It’s the start of the weekend, and we’re all looking for the films that’ll fill out our evening plans with our best friends and other halves. One of those potential choices is Girls Trip starring Regina Hall, Queen Latifah, Tiffany Haddish, and Jada Pinkett Smith. Girls Trip is about a quartet of women who are known as The Flossy Posse. There’s Ryan (Hall), a successful business woman who has it all, a great career and a loving husband (Mike Colter). She’s joined by Sasha (Latifah), a journalist who is using her degree in journalism to lack lustre effect because all she’s doing is reporting on news topics TMZ wouldn’t touch. Their group is rounded out by single mom Lisa (Smith), who is starved for love, and wild child Dina (Haddish) who’s a nonstop cavalcade of profanity. When we meet our heroines, they’ve drifted apart over the years and Ryan, while setting up a trip to Essence Music Festival to finish a deal that will make her rich, decides it’s time to reform the Flossy Posse for one last hurrah. Sasha see’s this as an opportunity to grow her brand, Lisa hopes to get some loving, and Dina wants to go because she wants to drink with her friends.

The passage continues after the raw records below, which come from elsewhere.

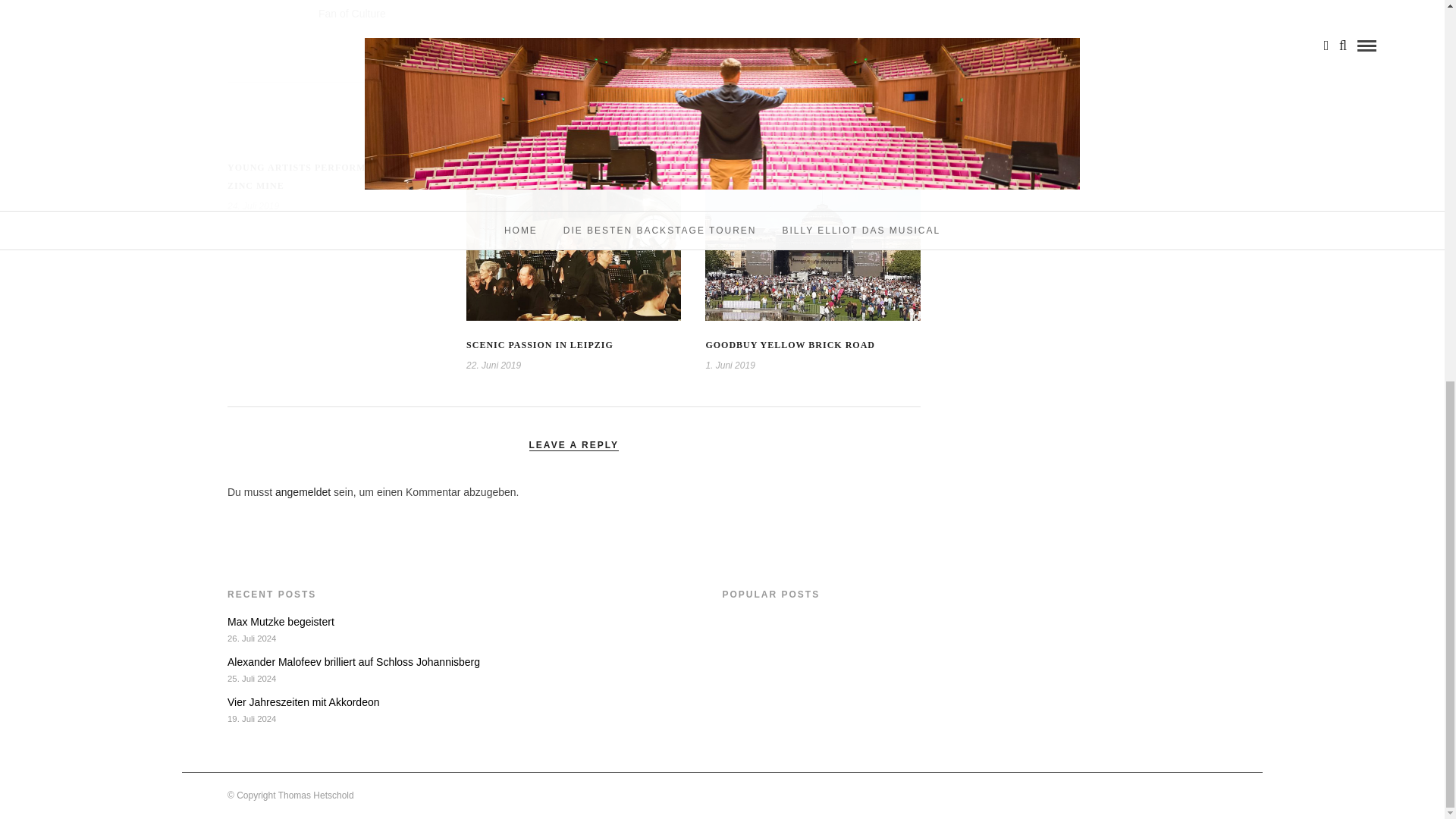
Goodbuy yellow brick road (789, 344)
Alexander Malofeev brilliert auf Schloss Johannisberg (353, 662)
Max Mutzke begeistert (280, 621)
YOUNG ARTISTS PERFORM IN AN OLD ZINC MINE (325, 176)
GOODBUY YELLOW BRICK ROAD (789, 344)
Scenic Passion in Leipzig (538, 344)
SCENIC PASSION IN LEIPZIG (538, 344)
Young Artists perform in an old Zinc Mine (325, 176)
angemeldet (302, 491)
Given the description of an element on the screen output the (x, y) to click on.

Girls Trip is a comedy in the broadest sense of the term there are moments of laughter but for the first half an hour there’s nothing beyond a chuckle and this is all down to the lack of genuinely decent writing. The journey of each character throughout the film is so predictable that you’re never fully engaged because there’s no sense of creativity. The story doesn’t go anywhere we haven’t seen before in better comedies like Bridesmaids, and the acting isn’t nearly to the same standard. This is all mainly due to the poor directing from Malcolm D. Lee who is known for the fifth film in the Scary Movie franchise, easily the worst in the series. He doesn’t know how to fully utilise the talent he has on hand. He doesn’t offer anything unique to the genre with Girls Trip; his main go to comedic choice is gross out gags. One, in particular, is a usage of bodily fluids that just comes across as childish and unapologetically unfunny. Thankfully though Hall, Latifah, Smith, and Haddish have an excellent rapport. They bounce off each other and clearly are having a ball and there are a handful of scenes where they are infectiously charming. Unfortunately, the film throws too many terrible jokes at the screen for the audience to fully appreciate this relationship dynamic. One pleasant side effect is that with so many jokes being thrown at the screen now and then one of a dozen jokes lands, and you can’t help but giggle at the absurdity of it all.
The element that truly buries Girls Trip in the coffin of mediocrity is that the film is over half an hour too long. Clocking in at 122 minutes the film overstays its welcome and meanders to a cliché ridden final act.
Ultimately Girls Trip is a run of the mill comedy with a surprisingly raucous charm and genuine chemistry within its cast. Sadly though when 9 out of 10 jokes don’t land, and the characters are wrapped in a never-ending story that you wish you could escape from it’s probably best to see this with your besties with a few cocktails or pints in you.